== Required task 1 ==
Return every line of the Data items listing below verbatim, omitting the pictures.

----

Hi All,
I have seen some interesting behaviour with RabbitMQ version 3.11.16 over the weekend and was hoping someone may be able to give some advice or thoughts.
We run a 3 node HA cluster on Ubuntu 20.04 with classic queues, on Saturday (02/06/23) 2 of the 3 nodes the RabbitMQ service stopped and couldn't be restarted due to the "classic_queue_type_delivery_support" feature flag being disabled (We never enabled this on any of the 3 nodes).
We managed to get the cluster working again on Sunday by rolling the VMs back to a backup from 01/06 and then enabled the feature flag to prevent this happening again.
On Monday at around 05:00 the 2 nodes yet again failed and reverted to a position where the feature flag was disabled, and we couldn't boot RMQ due to the missing feature flag. We added an environment variable to enable the feature flag prior to booting as we couldn't enable the feature flag without RMQ actually running (Fun little catch 22)
I understand that feature flags can't be disabled after being enabled so we aren't sure how we got into this position on Monday.
We don't seem to have any reason why the 2 nodes failed, and we are confused why one node didn't fall over despite also not having the feature flag enabled.
I'm working on getting the RMQ logs but from what we saw whilst troubleshooting on Monday there was nothing in the logs beyond the failure to boot due to the missing feature flag, so we still don't understand why the nodes terminated the RMQ service, nor why one node was perfectly fine.
Thanks,
Thomas

----

== Required task 2 ==
Retype the portion of the RabbitMQ post between "I understand that" and "feature flag enabled.", inclusive, with no alterations.

Data items:
----

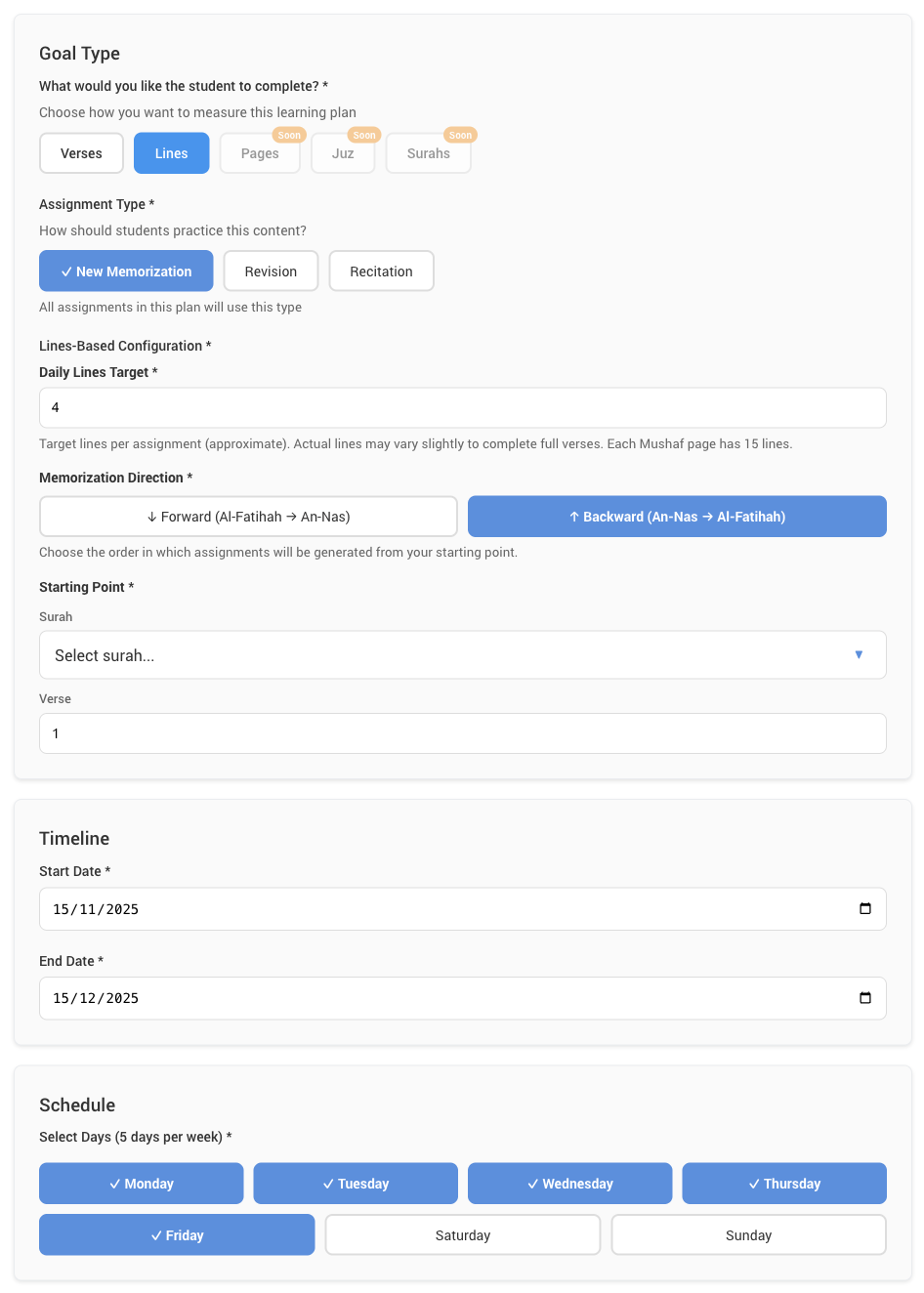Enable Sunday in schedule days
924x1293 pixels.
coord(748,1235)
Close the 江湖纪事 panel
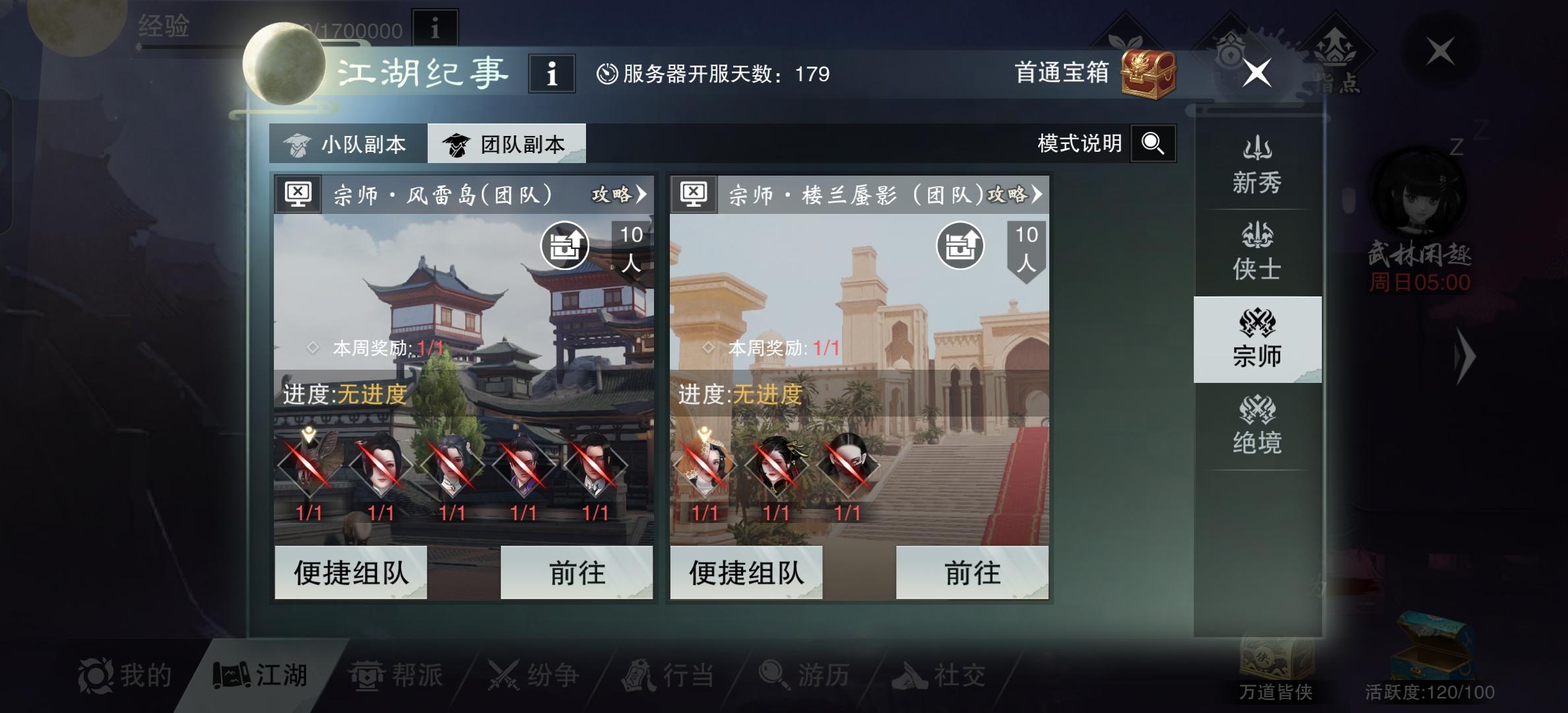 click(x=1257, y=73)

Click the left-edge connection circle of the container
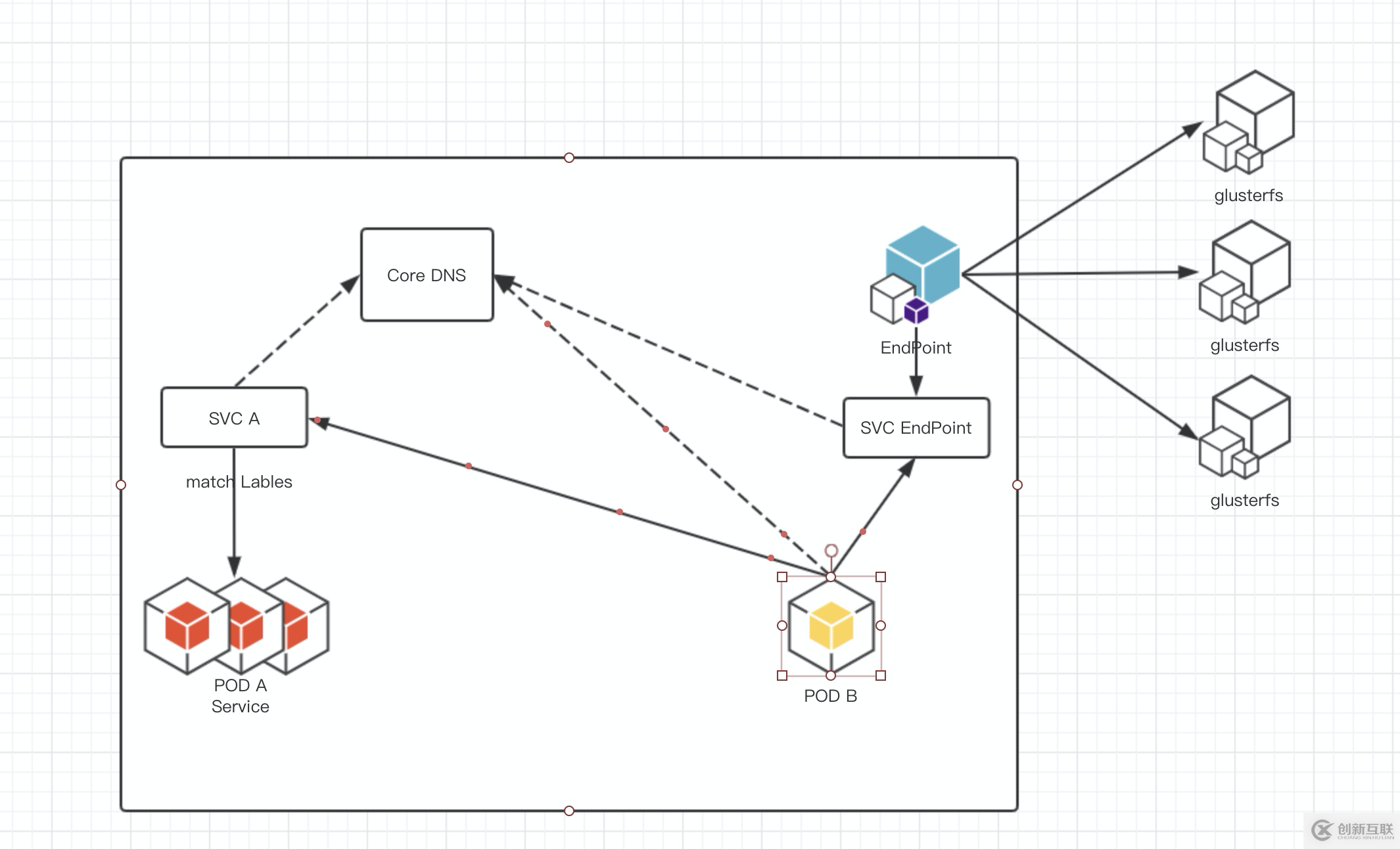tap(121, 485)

----

== Written answer 1 ==
Enable Sunday in schedule days
924x1293 pixels.
coord(748,1235)
Close the 江湖纪事 panel
 click(x=1257, y=73)

Click the left-edge connection circle of the container
tap(121, 485)

== Written answer 2 ==
I understand that feature flags can't be disabled after being enabled so we aren't sure how we got into this position on Monday.
We don't seem to have any reason why the 2 nodes failed, and we are confused why one node didn't fall over despite also not having the feature flag enabled.